Размер шрифта
-
+

Вера в себя. Как перестать сомневаться и начать действовать - стр. 10

Внутренний критик рождается из способности человека предугадывать последствия. Мозг устроен так, что постоянно строит прогнозы, хочет ли этого наш идеализм или нет. Мысли бегут впереди, подставляя вероятности к каждому действию. Когда‑то эта функция обеспечивала выживание, помогала замечать опасность до того, как она превращалась в факт. С течением времени эта полезная система стала заполняться личными и культурными сценариями. Если однажды громкий ответ на уроке завершился смехом класса, память отметила, что публичная речь опасна. Если признание собственной ошибки встретило издёвку, память сделала пометку, что признавать ошибки рискованно. Если попытка заявить о потребности привела к упрёку, память записала, что нужды лучше прятать. Так формируются таблицы умножения, по которым наш критик и считает: возьми риск – получишь боль, покажись – получишь отторжение, попробуй – получишь доказательство собственной несостоятельности. Он не злонамерен; он просто верен своей библиотеке.

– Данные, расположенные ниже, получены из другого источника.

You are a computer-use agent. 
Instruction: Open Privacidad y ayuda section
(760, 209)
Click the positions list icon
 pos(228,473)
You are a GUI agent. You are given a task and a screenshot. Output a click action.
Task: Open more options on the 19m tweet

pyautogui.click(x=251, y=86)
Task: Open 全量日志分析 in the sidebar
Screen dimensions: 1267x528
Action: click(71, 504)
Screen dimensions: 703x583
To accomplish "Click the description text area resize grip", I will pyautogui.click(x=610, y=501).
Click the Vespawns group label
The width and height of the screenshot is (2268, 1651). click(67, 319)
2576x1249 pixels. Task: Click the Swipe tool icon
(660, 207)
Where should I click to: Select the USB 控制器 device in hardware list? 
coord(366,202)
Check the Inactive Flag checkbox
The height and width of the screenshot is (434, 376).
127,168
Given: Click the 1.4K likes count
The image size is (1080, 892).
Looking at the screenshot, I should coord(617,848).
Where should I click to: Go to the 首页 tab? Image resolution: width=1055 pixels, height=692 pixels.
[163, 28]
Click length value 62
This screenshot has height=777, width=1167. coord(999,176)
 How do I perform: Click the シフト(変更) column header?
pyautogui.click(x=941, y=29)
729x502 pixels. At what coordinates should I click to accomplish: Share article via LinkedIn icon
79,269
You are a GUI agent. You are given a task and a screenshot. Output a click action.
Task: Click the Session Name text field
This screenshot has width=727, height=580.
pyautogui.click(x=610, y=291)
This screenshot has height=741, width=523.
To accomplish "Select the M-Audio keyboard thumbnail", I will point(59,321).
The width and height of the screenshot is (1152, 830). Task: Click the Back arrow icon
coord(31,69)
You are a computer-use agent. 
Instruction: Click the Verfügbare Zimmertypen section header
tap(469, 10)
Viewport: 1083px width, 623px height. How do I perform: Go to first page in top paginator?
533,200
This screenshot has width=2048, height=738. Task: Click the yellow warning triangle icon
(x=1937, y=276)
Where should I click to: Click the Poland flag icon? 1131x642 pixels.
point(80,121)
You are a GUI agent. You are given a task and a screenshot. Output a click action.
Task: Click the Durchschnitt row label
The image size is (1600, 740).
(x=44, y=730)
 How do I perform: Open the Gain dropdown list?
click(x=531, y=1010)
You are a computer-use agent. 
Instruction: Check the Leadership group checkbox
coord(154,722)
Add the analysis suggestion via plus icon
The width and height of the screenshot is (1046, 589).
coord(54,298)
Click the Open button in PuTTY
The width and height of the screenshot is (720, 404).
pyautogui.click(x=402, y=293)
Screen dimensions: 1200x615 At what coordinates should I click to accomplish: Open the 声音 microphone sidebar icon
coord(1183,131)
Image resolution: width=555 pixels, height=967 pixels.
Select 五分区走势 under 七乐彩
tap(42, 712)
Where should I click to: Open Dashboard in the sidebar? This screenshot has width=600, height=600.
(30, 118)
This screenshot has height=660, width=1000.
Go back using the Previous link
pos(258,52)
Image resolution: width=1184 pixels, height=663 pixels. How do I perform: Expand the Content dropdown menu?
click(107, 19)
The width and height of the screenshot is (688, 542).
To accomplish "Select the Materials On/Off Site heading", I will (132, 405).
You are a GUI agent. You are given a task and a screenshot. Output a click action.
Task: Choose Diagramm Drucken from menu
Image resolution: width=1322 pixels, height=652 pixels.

Его метод – сравнение. Он сопоставляет нас с идеальными стандартами и с вымышленными зрителями, которые «всё видят». Он обожает образы безупречности, где презентация без помарки, ответ без запинки, проект без багов, реакция без колебаний. И чем больше мы влюбляемся в совершенство как условие своего права действовать, тем сильнее и громче становится критик. Ему легко работать с идеалами, потому что идеал не опровергнуть реальностью: мы никогда не достигнем его полностью, поэтому он всегда имеет повод продолжать заседания. Его путь – прокурорский. Он собирает доказательства, вытаскивает из архива все эпизоды сомнительный, но трактует их как системные. Он не заботится о контексте, не принимает к сведению то, что мы росли, менялись, приобретали навык переносить неловкость. Он не умеет различать тренировку и финал, поэтому любую репетицию принимает за провал премьеры.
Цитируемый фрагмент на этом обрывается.